그는 의류 사업으로 많은 이익을 ( ). 이익을 보다 is to make/see a profit. 이익을 내다 is to make a profit. I think obtain/getting a profit 이익을 구하다 can also work. 이익을 살피다 I'm not sure. But naver has this sentence 그는 자기 자신의 이익을 살피는 데 능하다. However I don't think it'll work in the context of this question?


어머니의 상태를 ( ) 입원을 결정하려고 한다. Once can look 보다 at a 상태 before hospital admission. I saw some 상태을 내다 but I don't think it'll work on this context. I'm not sure if 구하다 works for 상태 but do we need to 구하다 a 상태 before deciding hospital admission? Of course one can also evaluate 살피다 first a 상태.


----------



## Superhero1

1. 집을 본 뒤에 다시 생각해 봅시다. 집을 구한 뒤에 다시 생각해 봅시다. 집을 살핀 뒤에 다시 생각해봅시다 
2. 그는 의류 사업으로 많은 이익을 봤다. 그는 의류 사업으로 많은 이익을 냈다, 
3. 어머니의 상태를 보고 입원을 결정하려고 한다. 어머니의 상태를 살피고 입원을 결정하려고 한다.

In the first question, you can say 집을 구한 뒤에 다시 생각해 봅시다. When you tried to get a house, for some reason, you did not have time to look around many houses, therefore, you had to rent a house for a month in a hurry, and then, you could search other places to live, staying at the house rented for 1 month.
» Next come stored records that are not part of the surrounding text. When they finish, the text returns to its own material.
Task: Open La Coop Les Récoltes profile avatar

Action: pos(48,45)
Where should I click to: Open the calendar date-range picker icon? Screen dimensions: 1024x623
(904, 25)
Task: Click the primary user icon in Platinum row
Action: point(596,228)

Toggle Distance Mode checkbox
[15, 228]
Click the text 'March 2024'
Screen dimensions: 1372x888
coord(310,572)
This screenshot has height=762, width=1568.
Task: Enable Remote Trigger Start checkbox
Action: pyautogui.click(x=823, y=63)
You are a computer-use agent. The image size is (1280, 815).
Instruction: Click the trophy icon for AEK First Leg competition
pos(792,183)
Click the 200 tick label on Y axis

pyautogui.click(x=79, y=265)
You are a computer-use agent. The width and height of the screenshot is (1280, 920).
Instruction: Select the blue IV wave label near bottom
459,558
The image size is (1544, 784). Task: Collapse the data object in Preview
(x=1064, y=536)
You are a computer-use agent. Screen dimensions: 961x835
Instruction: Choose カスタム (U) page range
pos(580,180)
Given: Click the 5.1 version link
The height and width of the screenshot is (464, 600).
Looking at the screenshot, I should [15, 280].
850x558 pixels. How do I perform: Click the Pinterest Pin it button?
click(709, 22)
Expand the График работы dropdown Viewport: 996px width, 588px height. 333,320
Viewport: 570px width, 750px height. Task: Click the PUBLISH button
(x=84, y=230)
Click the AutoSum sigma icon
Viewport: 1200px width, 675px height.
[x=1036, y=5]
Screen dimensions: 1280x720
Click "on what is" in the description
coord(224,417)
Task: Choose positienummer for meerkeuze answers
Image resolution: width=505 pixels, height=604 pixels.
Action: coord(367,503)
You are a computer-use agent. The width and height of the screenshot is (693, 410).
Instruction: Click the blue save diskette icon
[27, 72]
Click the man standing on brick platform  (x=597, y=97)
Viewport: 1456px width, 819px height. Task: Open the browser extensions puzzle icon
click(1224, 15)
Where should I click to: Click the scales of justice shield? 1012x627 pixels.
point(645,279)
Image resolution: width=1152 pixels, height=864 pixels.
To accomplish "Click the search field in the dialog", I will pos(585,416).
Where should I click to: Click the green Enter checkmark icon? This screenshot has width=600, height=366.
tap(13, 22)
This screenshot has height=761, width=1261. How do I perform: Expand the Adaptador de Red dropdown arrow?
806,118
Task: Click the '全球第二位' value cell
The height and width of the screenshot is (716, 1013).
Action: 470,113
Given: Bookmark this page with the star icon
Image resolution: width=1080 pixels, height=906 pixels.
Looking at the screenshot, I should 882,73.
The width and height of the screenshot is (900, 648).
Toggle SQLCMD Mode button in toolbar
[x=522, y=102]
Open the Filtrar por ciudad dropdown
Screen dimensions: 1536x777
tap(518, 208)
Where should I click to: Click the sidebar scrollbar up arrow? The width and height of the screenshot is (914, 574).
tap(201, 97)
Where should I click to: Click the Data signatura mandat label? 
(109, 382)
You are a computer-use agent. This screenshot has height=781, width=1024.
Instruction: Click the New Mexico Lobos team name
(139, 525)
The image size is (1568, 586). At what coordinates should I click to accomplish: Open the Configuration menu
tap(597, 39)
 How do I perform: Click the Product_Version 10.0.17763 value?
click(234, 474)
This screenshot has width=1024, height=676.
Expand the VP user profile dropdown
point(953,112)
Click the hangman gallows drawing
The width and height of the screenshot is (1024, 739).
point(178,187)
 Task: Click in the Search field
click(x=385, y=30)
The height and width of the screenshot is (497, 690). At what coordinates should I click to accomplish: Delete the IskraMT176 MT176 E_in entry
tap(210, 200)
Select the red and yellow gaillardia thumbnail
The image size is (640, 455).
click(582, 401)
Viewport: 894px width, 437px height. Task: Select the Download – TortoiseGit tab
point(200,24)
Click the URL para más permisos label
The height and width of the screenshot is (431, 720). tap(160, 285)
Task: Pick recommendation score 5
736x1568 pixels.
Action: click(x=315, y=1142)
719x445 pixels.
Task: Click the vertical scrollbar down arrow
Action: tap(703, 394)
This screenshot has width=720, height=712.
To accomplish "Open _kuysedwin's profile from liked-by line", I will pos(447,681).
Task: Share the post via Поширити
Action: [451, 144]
In 집을 살핀 뒤에 다시 생각해봅시다., suppose that there are two detectives. One said to the other, 'I'm not sure he is the culprit. After combing through the house, let's think again.'

In the second question, we very occasionally use the verb 구하다 (which means 좇다 here) with the objective 이익. e.g. 눈 앞의 이익만을 구하지 말고 멀리 내다 보아라. You should weigh short-term gains against long-term consequences.(Do not follow the immediate profit.) Look further.

In the third question, we do not use 내다 or 구하다 with 상태를. I have not heard of 상태를 내다 or 상태를 구하다 before. I think you might see the expression 상태를 나타내다 (showing some degree or state), however 내다 and 나타내다 are different.


----------



## alodia

역시 Superhero1님이다!!!
Thanks!!!!!!! Superb!

This is really my most hated part in the TOPIK paper! ㅠㅠ


----------



## bonbon2023

In "그는 자기 자신의 이익을 살피는 데 능하다. "  '이익을 살피다' is 'to manage profits' that is different from '보다' in '이익을 보다'(to make profits).


----------



## alodia

I see. Thanks a lot!


----------